| Task statement |
The records that follow are to be printed exactly, with no images.

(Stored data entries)
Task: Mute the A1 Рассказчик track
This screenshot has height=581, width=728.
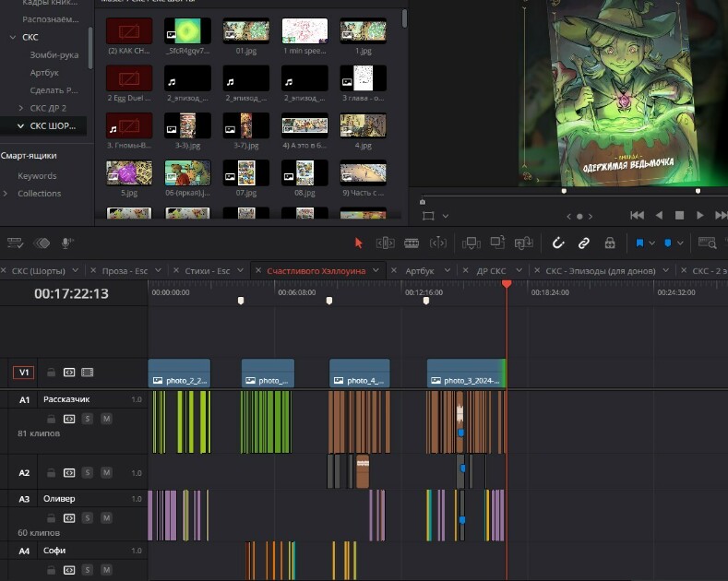Action: [x=106, y=419]
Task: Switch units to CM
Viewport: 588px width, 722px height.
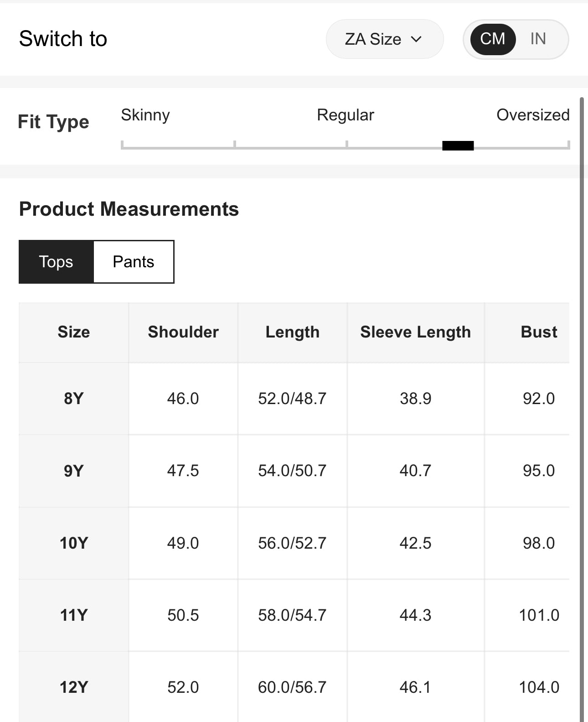Action: pos(493,39)
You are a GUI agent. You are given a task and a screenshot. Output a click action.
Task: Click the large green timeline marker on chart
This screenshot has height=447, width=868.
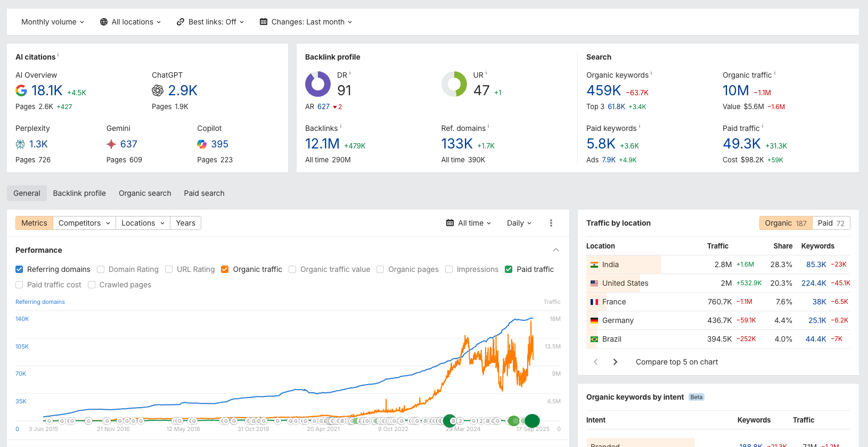[532, 421]
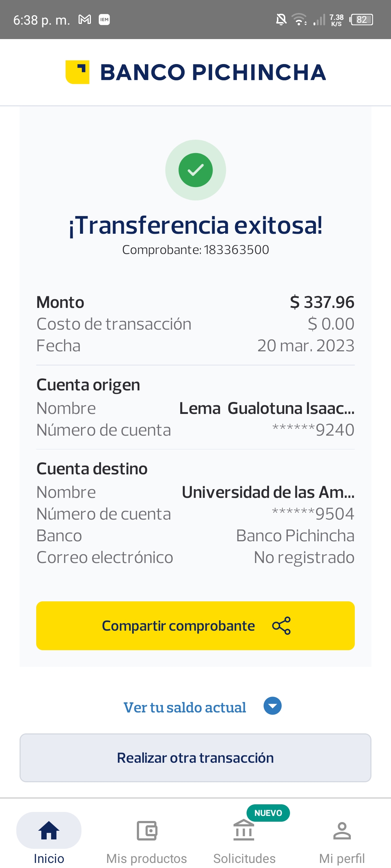The height and width of the screenshot is (868, 391).
Task: Tap truncated destination name Universidad de las Am...
Action: point(268,492)
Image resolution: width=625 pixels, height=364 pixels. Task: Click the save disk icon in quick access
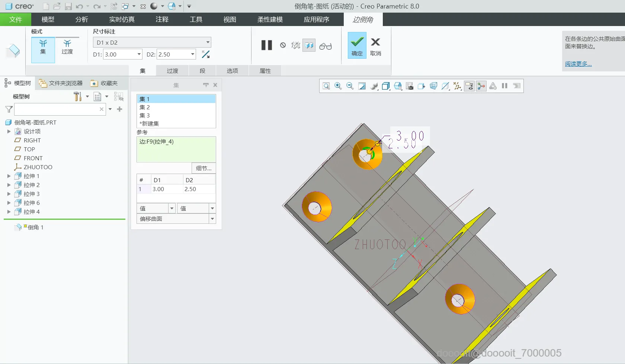click(68, 6)
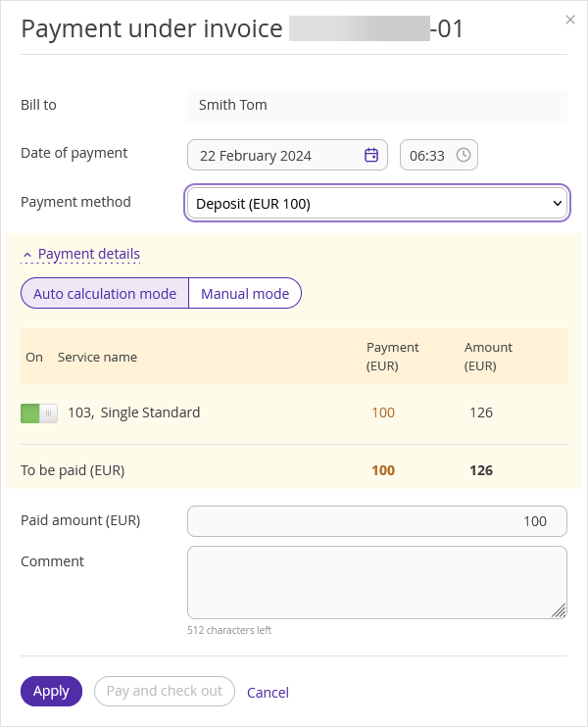The image size is (588, 727).
Task: Cancel the payment dialog
Action: click(268, 693)
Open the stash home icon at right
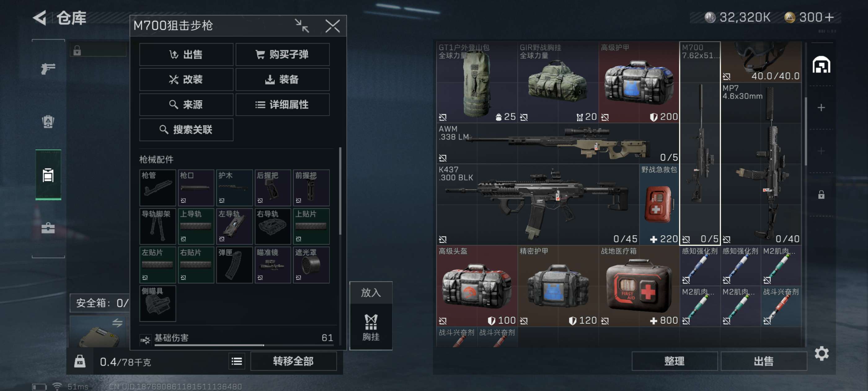 [821, 64]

| Result of this task |
Task: Mute the A1 Рассказчик track
This screenshot has height=581, width=728.
Action: [x=106, y=419]
Task: Switch units to CM
Viewport: 588px width, 722px height.
Action: pos(493,39)
You are a GUI agent. You are given a task and a screenshot. Output a click action.
Task: Click the large green timeline marker on chart
This screenshot has height=447, width=868.
[532, 421]
The height and width of the screenshot is (868, 391).
Task: Tap truncated destination name Universidad de las Am...
Action: point(268,492)
Image resolution: width=625 pixels, height=364 pixels. Task: Click the save disk icon in quick access
click(68, 6)
The image size is (588, 727).
Task: Cancel the payment dialog
Action: click(268, 693)
Open the stash home icon at right
 [821, 64]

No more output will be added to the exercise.